The postwar Japanese avant-garde’s “break” with tradition paralleled their European and American counterparts, though in a distinct cultural context. Japan’s crushing defeat and the subsequent American Occupation (1945-1952) initiated a radical shift in cultural values: Emperor Hirohito (1901-1989) was stripped of his status of deity, the constitution was rewritten entirely, and many high-ranking officials in government and military were on trial for war crimes, all against the backdrop of rapid reconstruction and economic growth. Japan sought to reinvent itself from a defeated nation to a democratic society by surmounting wartime experiences and renegotiating its position in international politics. After the outbreak of the Korean War in 1950, the country became a mainstay of the U.S. blockade against Communism, eliciting mass protests to the renewal of the U.S.- Japan Security treaties and Vietnam War throughout the 1960s. Artists’ move towards abstraction and experimentation was inextricably tied to these profound changes in society.

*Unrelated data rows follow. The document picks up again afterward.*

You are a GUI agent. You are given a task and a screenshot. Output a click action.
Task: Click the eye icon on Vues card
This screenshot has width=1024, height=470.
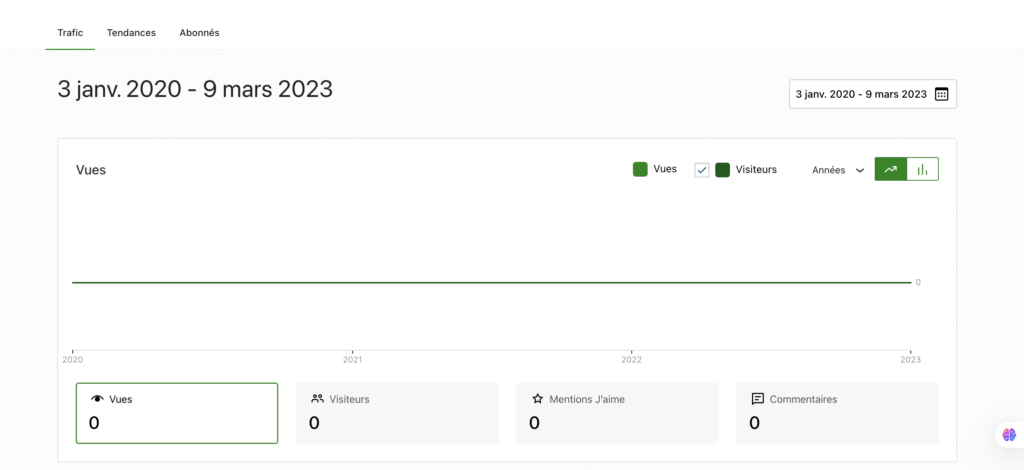coord(97,399)
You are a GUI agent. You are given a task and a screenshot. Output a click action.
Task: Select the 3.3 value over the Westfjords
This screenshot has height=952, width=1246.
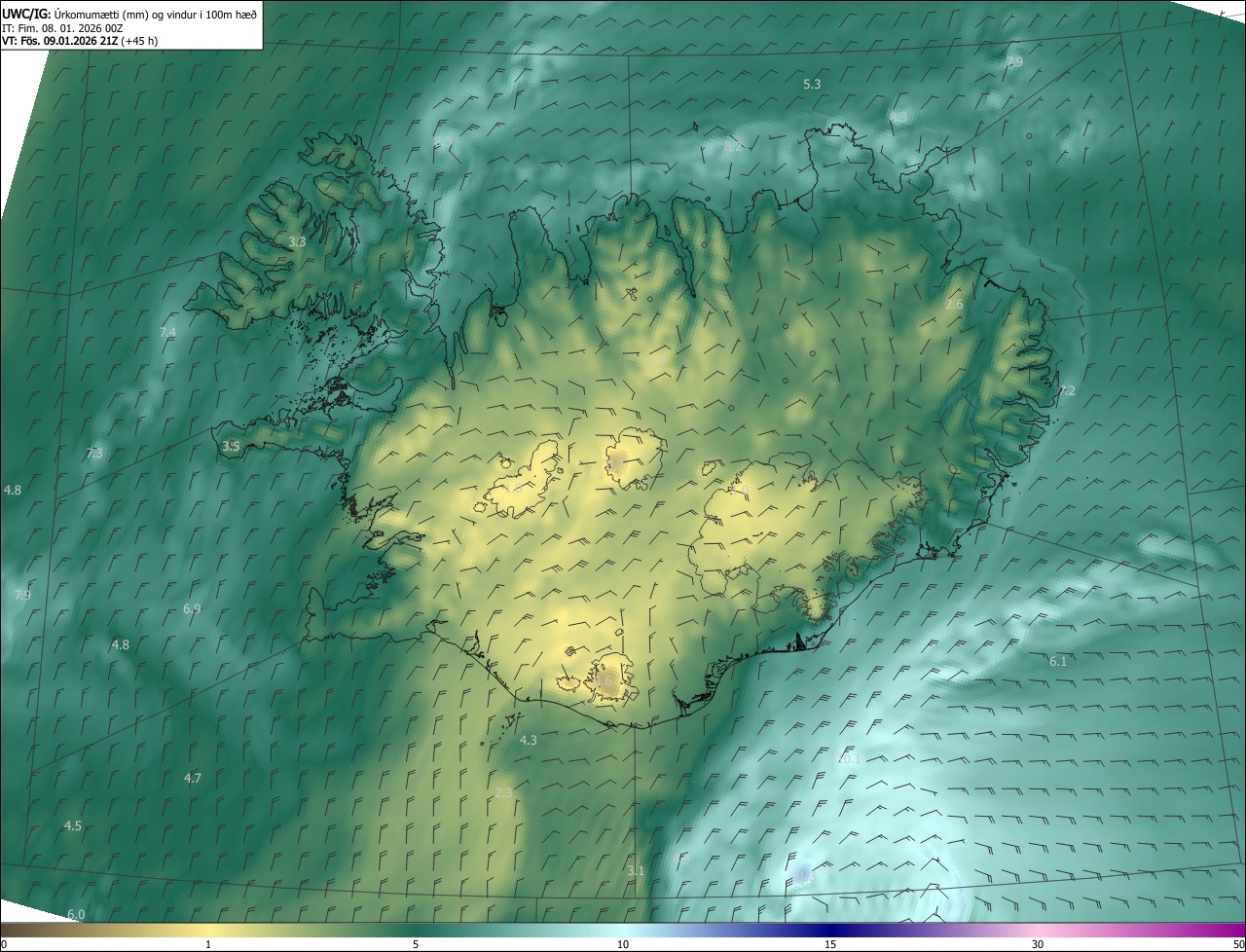pyautogui.click(x=297, y=241)
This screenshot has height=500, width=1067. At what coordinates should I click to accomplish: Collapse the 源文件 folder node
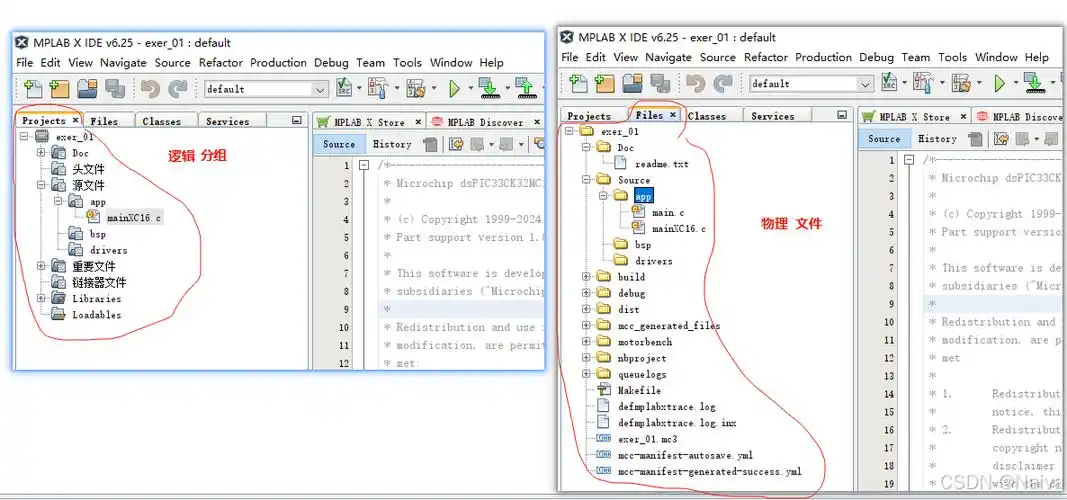42,185
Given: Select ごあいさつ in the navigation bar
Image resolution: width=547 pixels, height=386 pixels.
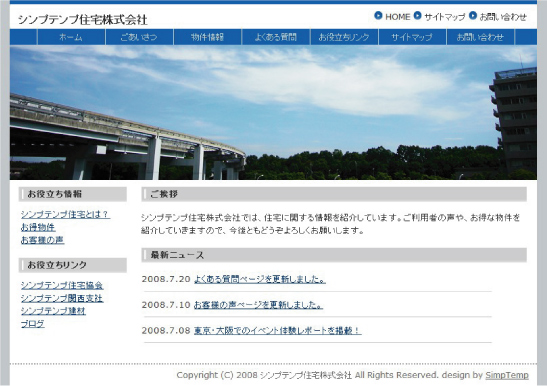Looking at the screenshot, I should click(x=139, y=37).
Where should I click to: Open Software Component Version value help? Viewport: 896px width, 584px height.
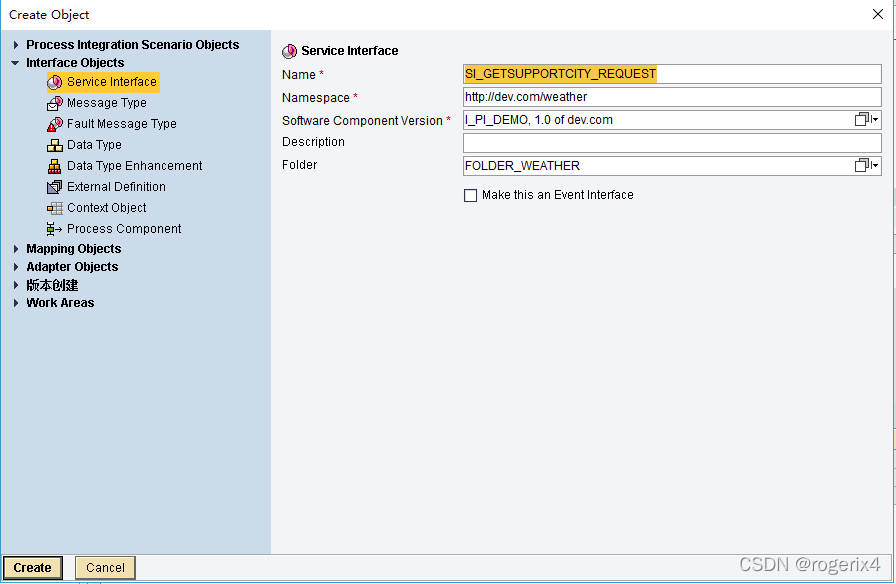pyautogui.click(x=866, y=120)
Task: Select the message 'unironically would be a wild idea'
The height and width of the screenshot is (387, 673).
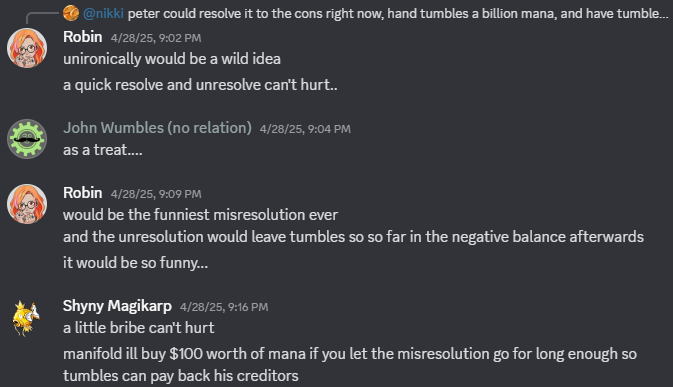Action: coord(172,59)
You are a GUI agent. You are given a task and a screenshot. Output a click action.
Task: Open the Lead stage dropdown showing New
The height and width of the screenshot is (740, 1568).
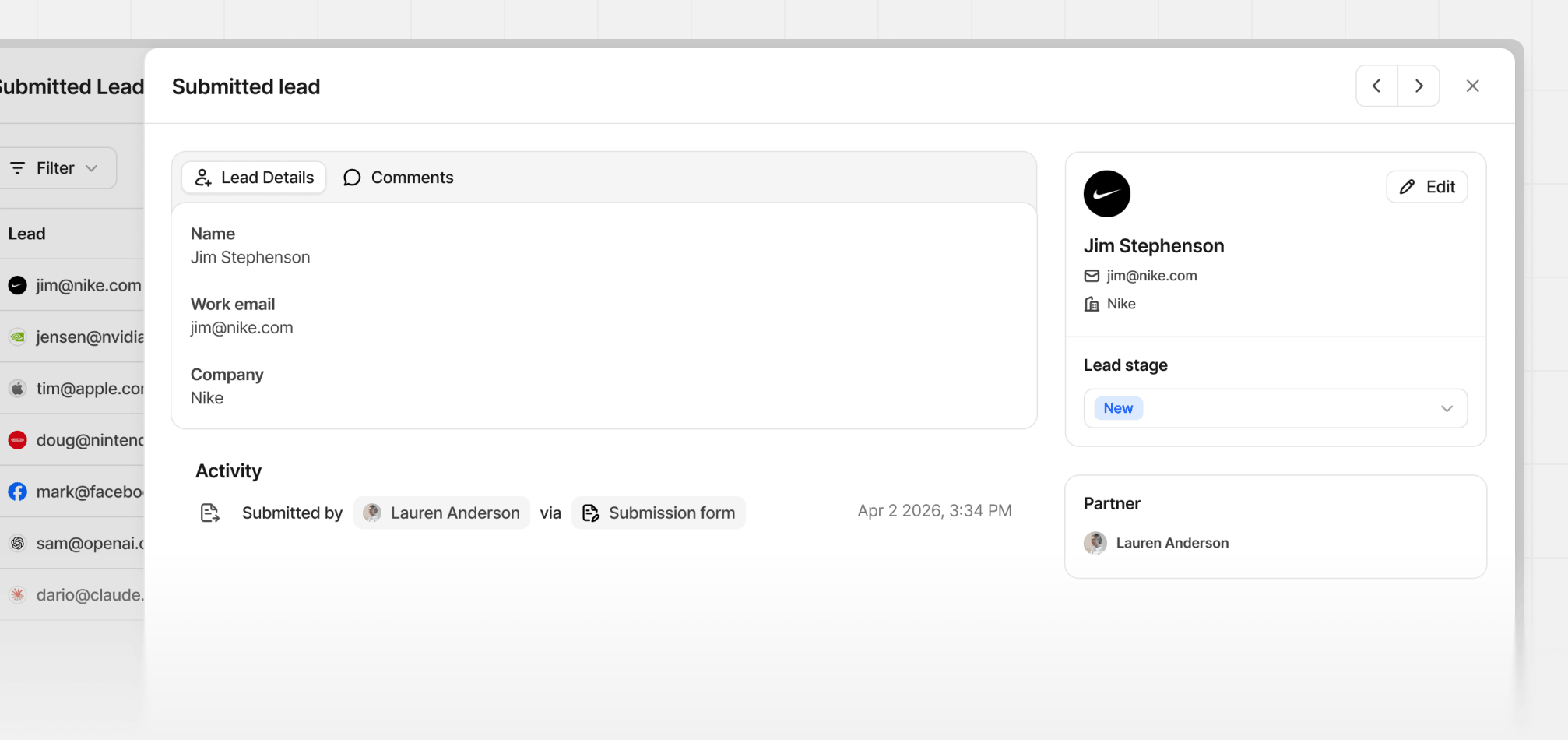point(1275,408)
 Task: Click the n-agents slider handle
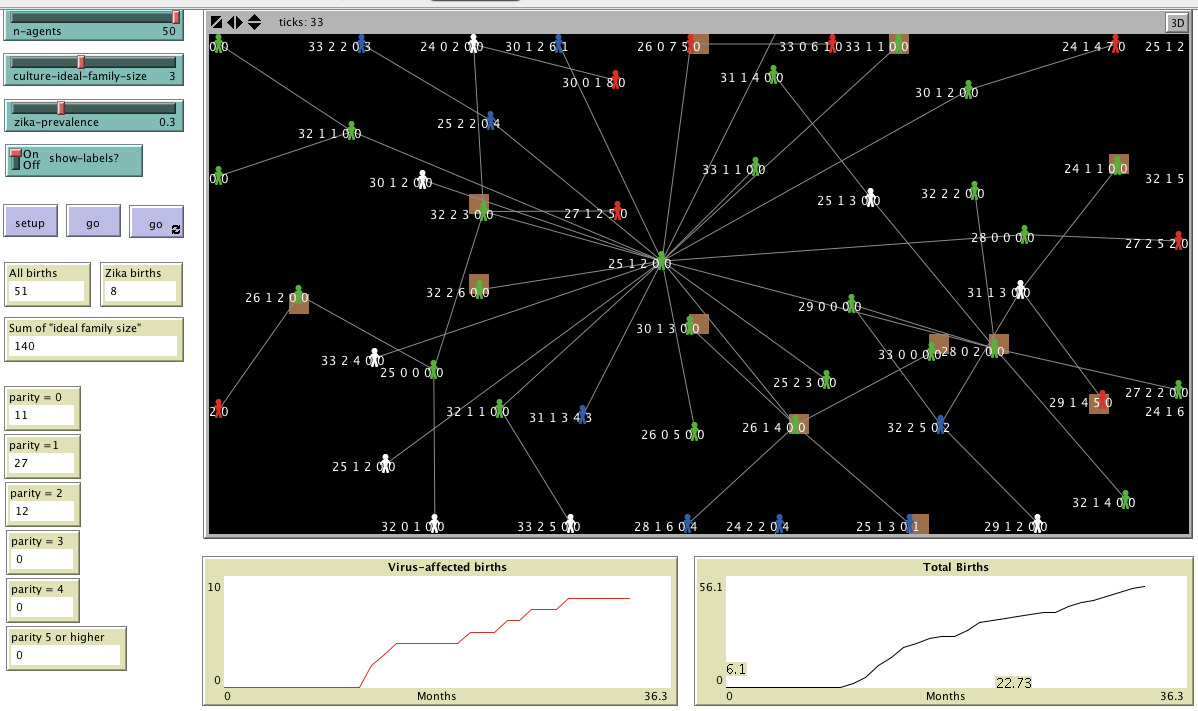pos(176,16)
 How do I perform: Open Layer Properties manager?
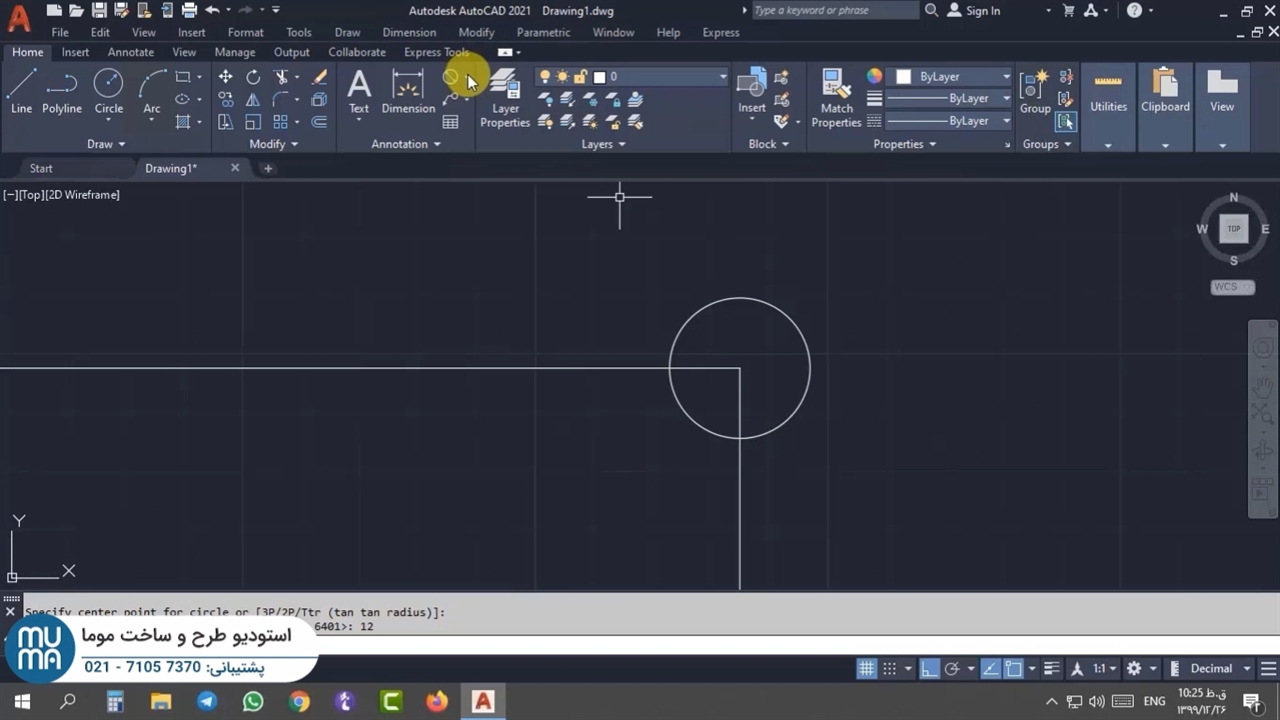505,98
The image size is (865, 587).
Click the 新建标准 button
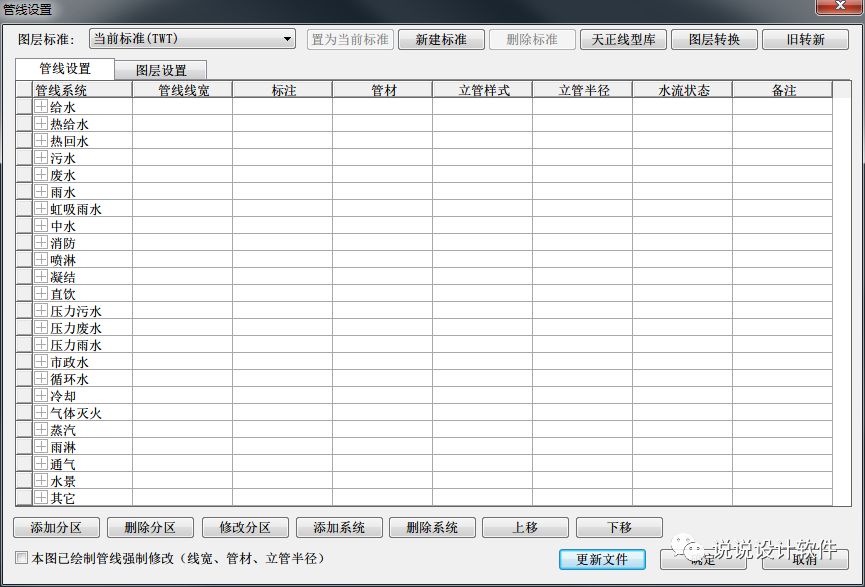click(441, 39)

The ethos of the immediate postwar years is epitomized by Jiro Yoshihara (1905-1972) and The Gutai Art Association’s challenge to “Do something that no one has done before!” However, as with painting and other experimental work during this time, abstract printmaking in Japan evolved from a multifaceted dialogue between tradition and modernism. Japan’s history of printmaking began in the 8th century to disseminate Buddhist texts and flourished as a popular art form from the Edo Period (1603-1868) into the late 19th century. In early 20th century Japan, ideologies surrounding printmaking shifted with the Creative Prints, Sōsaku Hanga (創作版画), movement, which evolved in opposition to the New Prints, Shin Hanga (新版画), movement. New Prints maintained greater continuity with the ukiyo-e tradition publishing, subject matter and production processes of the past, where a print was produced by a team of separate specialists: artist, carver, and printer. Departing from this collaborative process, Creative Prints emphasized the individuality and personal expression of the artist with the maxim ‘‘self-designed, self-carved, and self-printed.’’ While printmaking was gradually subsumed into propaganda efforts during the interwar years, a few key figures continued to promote the evolution of creative prints as modern art.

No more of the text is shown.